It is popular in some circles to call sport-utility vehicles “behemoths.” It is a stereotype that deliberately ignores the huge variety of SUVs, of which the true behemoths, models such as General Motors Corp.’s Hummer H1 and H2, barely constitute a 4 percent market share.
But stereotypes are useful in demonizing targets of hatred. It’s easy to hate a “behemoth.” It’s harder to hate a 2003 Honda Element EX, one of a growing number of crossover vehicles that are changing the meaning of “SUV.”
The Element is based on the concept that some vehicles should do an excellent job of carrying people and stuff — in this case, four people and all kinds of stuff, such as plywood, dirt bikes, skis and snowboards.
Thus, the Element, available with two-wheel drive or all-wheel drive, is a reconfigurable box. It works as a pickup truck, sport-utility vehicle and minivan. It is designed to be used, built to get dirty inside and out.
The proof of its soilability is in its floor, which is covered front to back with a tough urethane coating. Cleaning that floor is easy. Simply use liquid soap and a hose. The Element’s four seats, covered with waterproof fabric, are equally washable. In short, what you have here is a worry-free, easy-care interior.
That’s a good thing, because the Element is ostensibly designed for buyers in their teens and twenties. A large part of this demographic group spends much of its time in modular dormitory rooms outfitted with cubbyholes, workstations, cots and computer docking stations. The Element is meant to be their dormitory room on wheels.
In keeping with that intent, the Element has multiple storage areas, including four side-door pockets, two rear side lining pockets, two bottle holders, a glove box, and front-cabin tray areas to accommodate personal digital assistants, cell phones, laptops and MP3 players.
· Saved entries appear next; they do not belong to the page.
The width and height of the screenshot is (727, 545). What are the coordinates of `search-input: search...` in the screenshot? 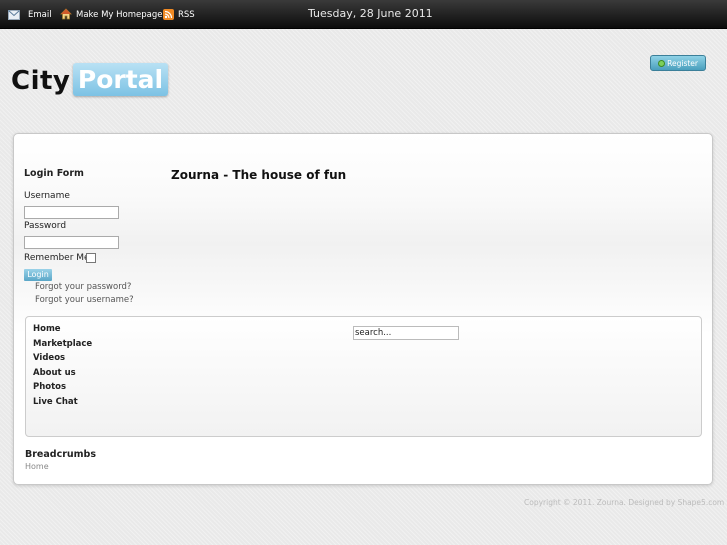 It's located at (406, 333).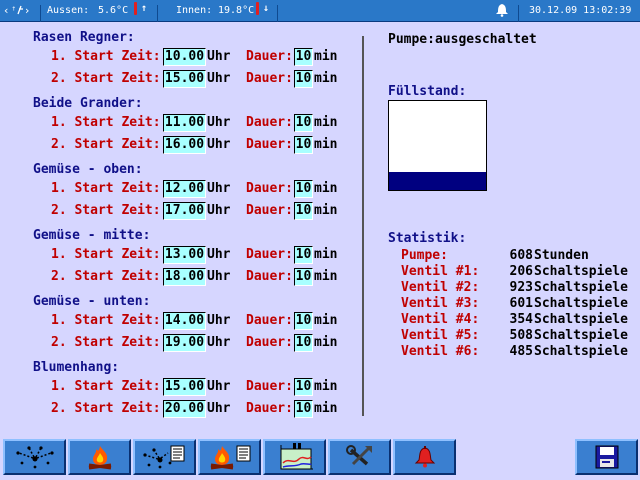 Image resolution: width=640 pixels, height=480 pixels. I want to click on stat-label: Ventil #4:, so click(440, 320). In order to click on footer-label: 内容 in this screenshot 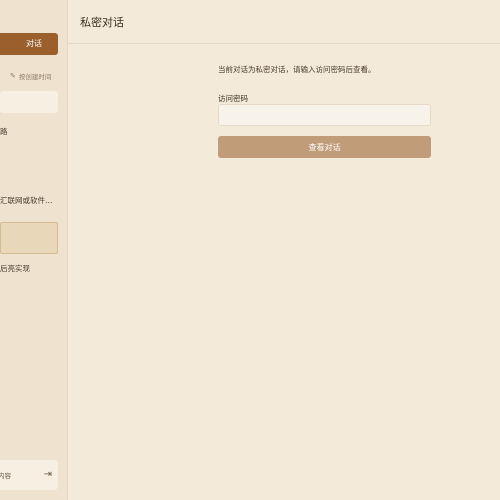, I will do `click(6, 476)`.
In the tested Element EX version, the backs of the seats are equipped with bungee cords to holds books and magazines. Ah, and the seats can be arranged to sleep two people comfortably.
That is the Element as a “live-in” vehicle. But the Element’s key features — four cargo doors that swing open away from each other, unobstructed by a center pillar — define it as a moving/hauling machine.
The front-side cargo doors open at a 78-degree angle. The rear-side cargo doors open at an angle of 90 degrees. The floor is wonderfully low and flat. It all makes easy work of loading and unloading bulky cargo.
But consumers, especially first-time car buyers in pursuit of life’s adventures, seldom buy for practicality alone. They want funk and boogie, and the Element gives that to them in a body so ugly it lapses into cute.
The exterior is a work of mostly flat, central metal pieces bounded bottom and top by dark composite body panels and parts. Viewed one way, the Element appears to be an elementary-school stu dent’s puzzle. Viewed another, it looks like a military vehicle that swerved into peace.
What the Element does not look like is an everyday SUV. There is nothing exaggerated about it, nothing contradictory — no rugged brush bars on the outside competing with a Hotel Ritz interior. Yet, there is something unquestionably enjoyable about this vehicle.
I think it’s an attitude. The Element does not take itself seriously. It eschews prestige while laughing at SUV haters who believe prestige is what SUVs are all about.
Built on Honda’s global small-car platform — the same one used to build the compact Civic — the Element is nobody’s behemoth. It’s just a clever idea, well executed, that promises to offer lots of fun on the road.